So we'll go through it, generosity, ethics, patience, enthusiastic effort, meditation, and supremely wisdom. Wisdom means seeing things how they really are. So now he's going to go through these, but with his own twist. So he says, the supreme generosity is non-attachment. If we only took that into our hearts, that would accomplish the path.

Normally when we think of generosity, we think about giving things, sharing things, and this is very much a part of generosity. Giving not only money and possessions, but also giving our time. If people are in need, that we sit and we listen to them, and that we help them. So this is also generosity. And especially the generosity of sharing the dharma, meaning any kind of spiritual understanding that we have, books, anything which we saw on YouTube and that we think is good, or anything that we have that we can share with others, if they want to be shared with.

It doesn't mean that we have to force them. We're not going around knocking on doors. But if people are interested, then we can say, hey, I read this really good book. Try it. Find them that in ethics, there is an ethic of non-stealing, and taking a book and not returning it could be counted as stealing.

But anyway, generosity is usually understood as sharing what we have with others, whether it's possessions, money, time, or knowledge, whatever we have, we are happy that others should have. But what is the basis of that? The basis of that is non-attachment. If we are non-attached, then naturally things flow. We had this Swami friend in India called Ramananda.

He was actually a direct disciple of, one of the problems of old age is you forget names. Oh, he's such a famous Swami. I'll think of his name in a minute, it'll come to me. So he was a direct disciple of him, but wherever he was always into the question, who am I, he was in Tiruvannamalai. Who was the great woman?

Ramana Maharishi. Ramana Maharishi. That's it. So Ramana Maharishi, he was a direct disciple of his.

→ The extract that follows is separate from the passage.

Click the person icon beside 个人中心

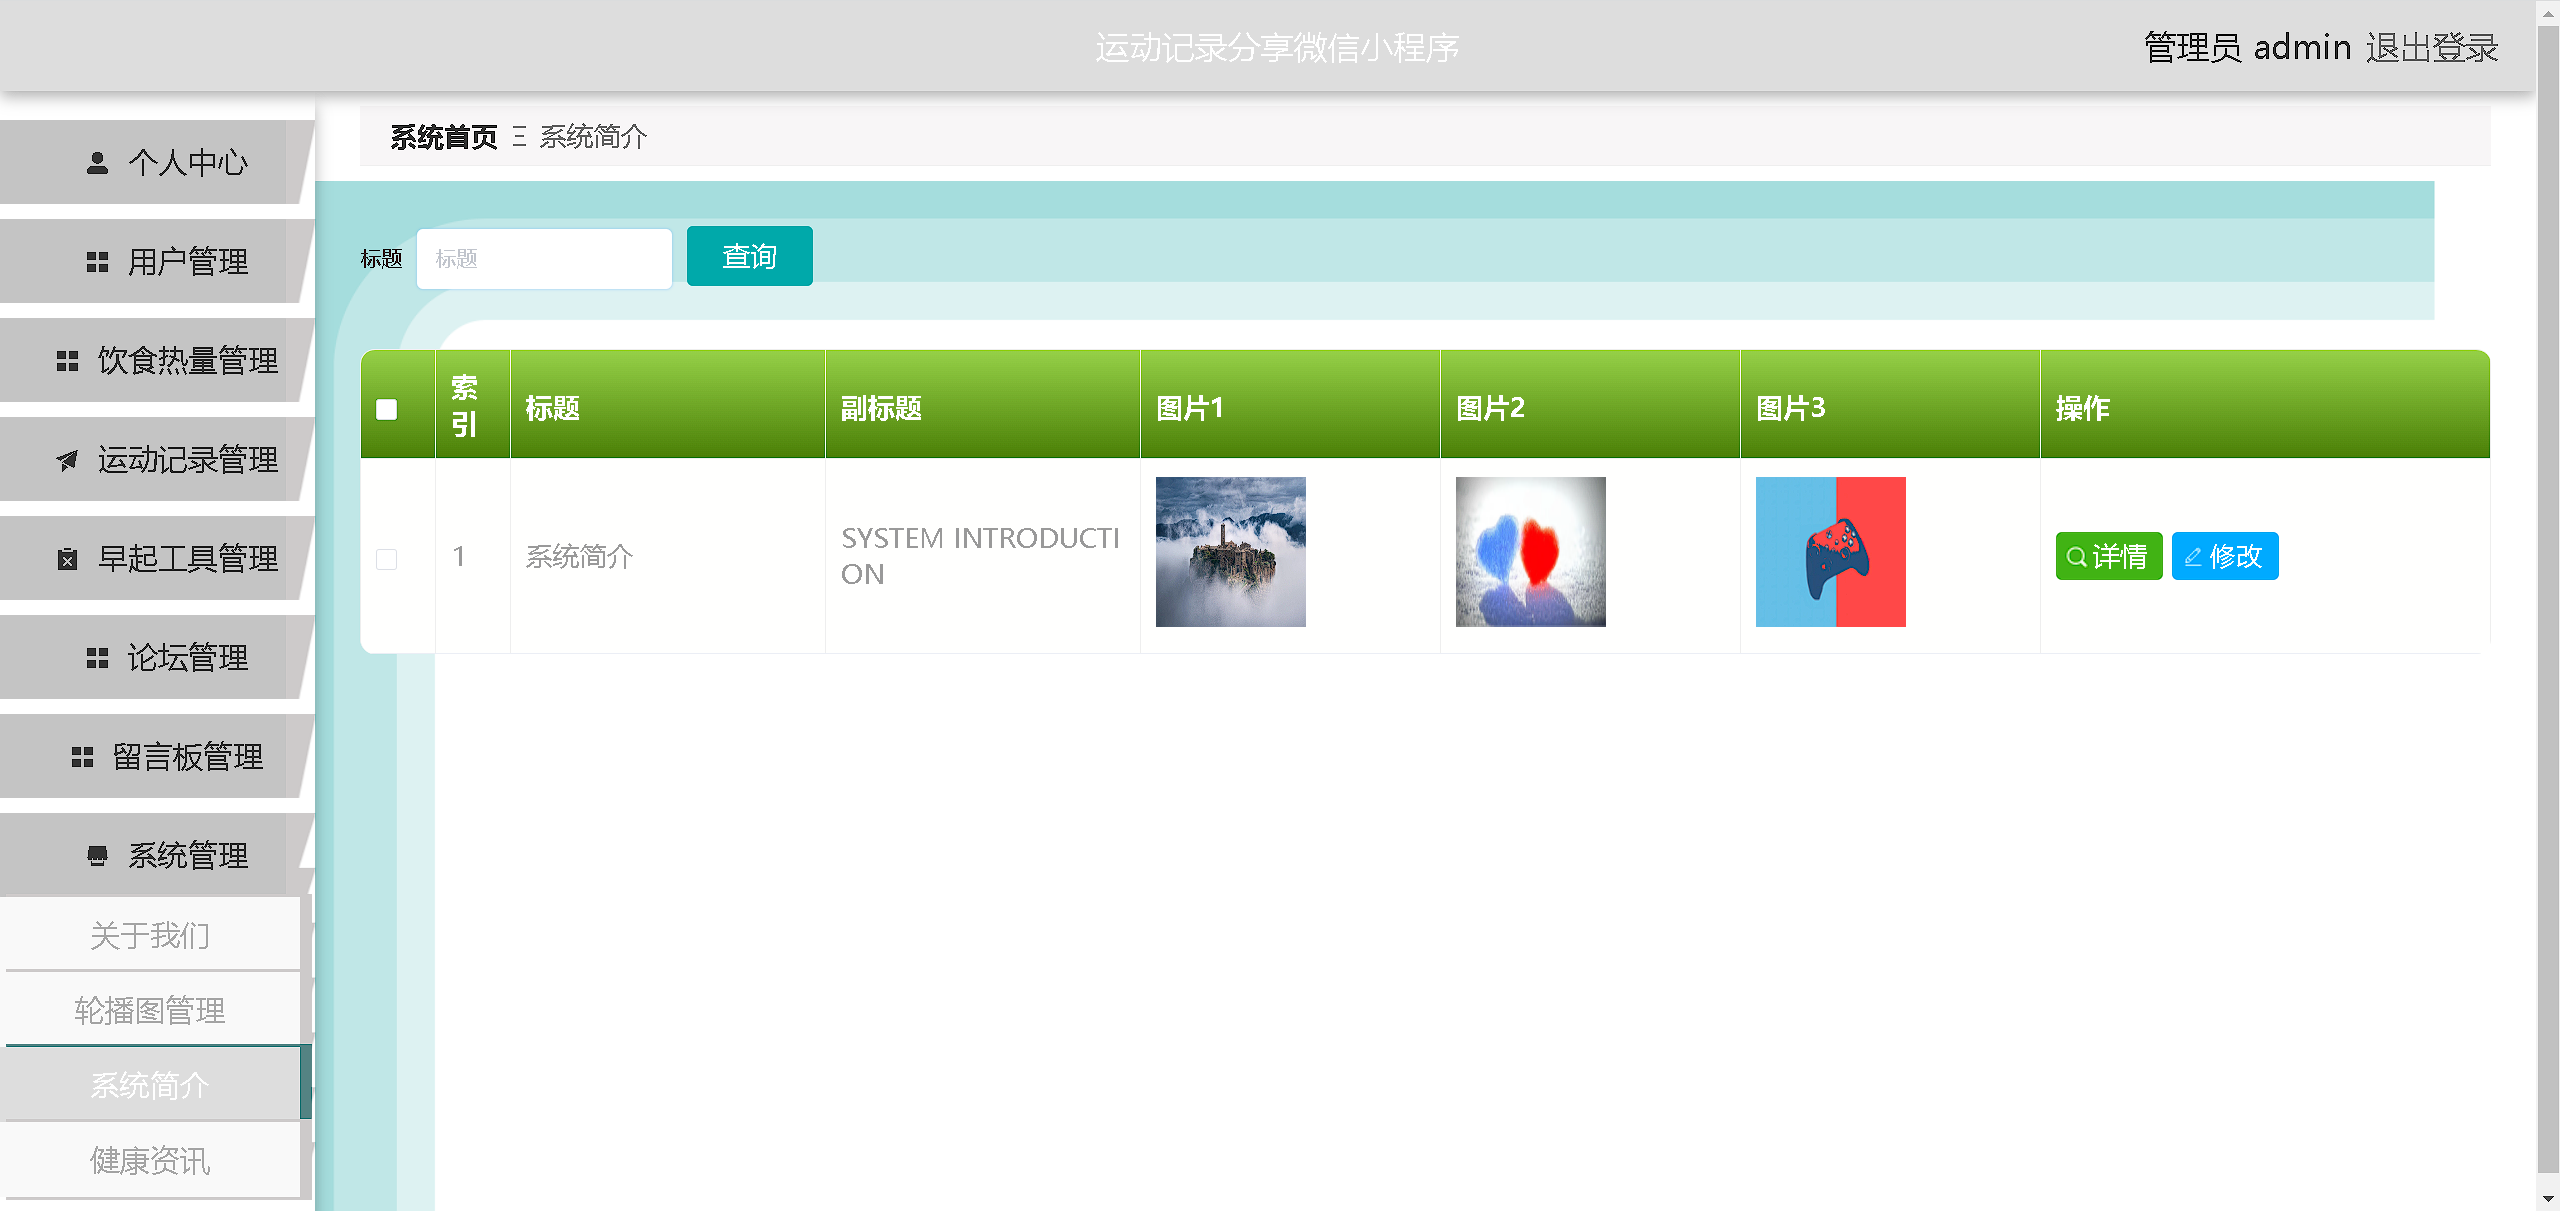97,163
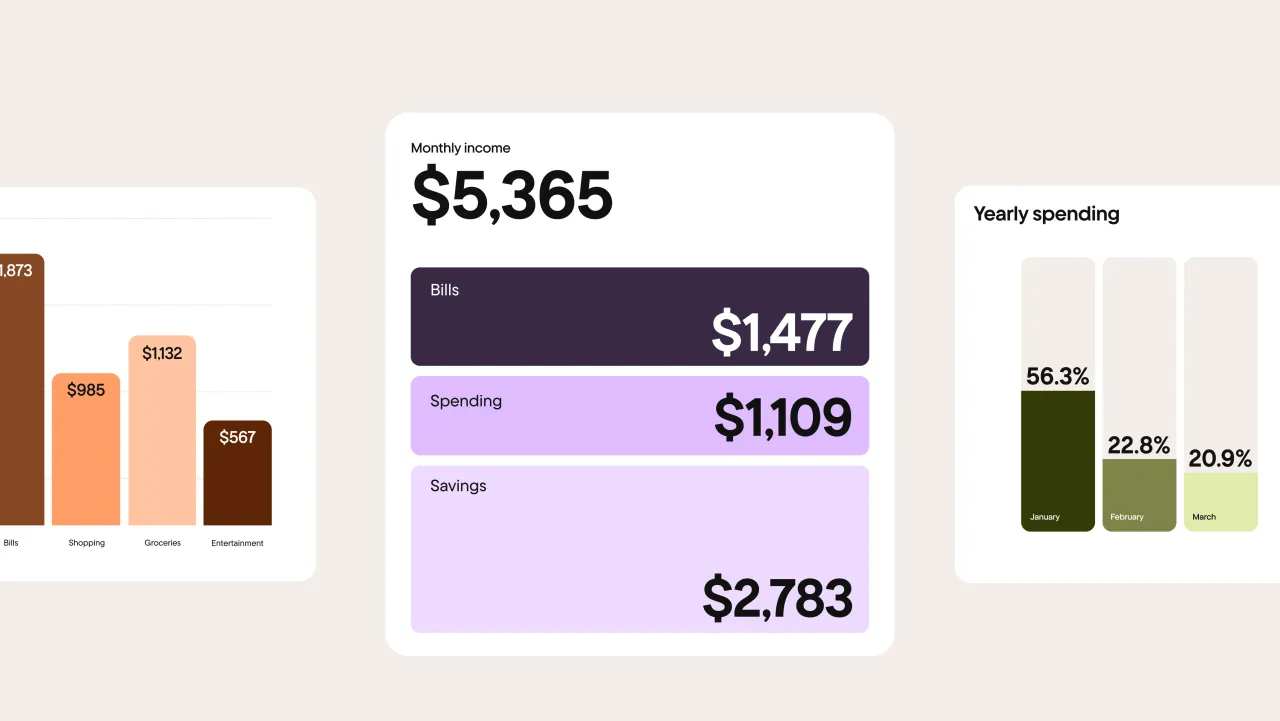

But whereas Ramana was more into Jhana Yoga and asking, who am I, this Swami Ramananda was very much a Bhakti Yoga.

He was very much in devotion and faith and very lovely guy. He lived up near us in a very simple mud-built ashram, very, very simple. But because he was a very impeccable Swami, a genuine Swami, a genuine sadhu, he had a quite a lot of disciples, some from the Punjab. And in those days, things were not manufactured in India the way they are nowadays. Nowadays, you can get everything, but in those days, you couldn't get anything.

It was very difficult unless somebody brought them in from abroad. And so his disciples would bring him all these sort of goodies from abroad, which you couldn't get in India, all sorts of gadgets and various things. And they would present to him. And he would open the package and look at it all and be so excited, oh wow, that's fantastic. Oh, and he would play with it.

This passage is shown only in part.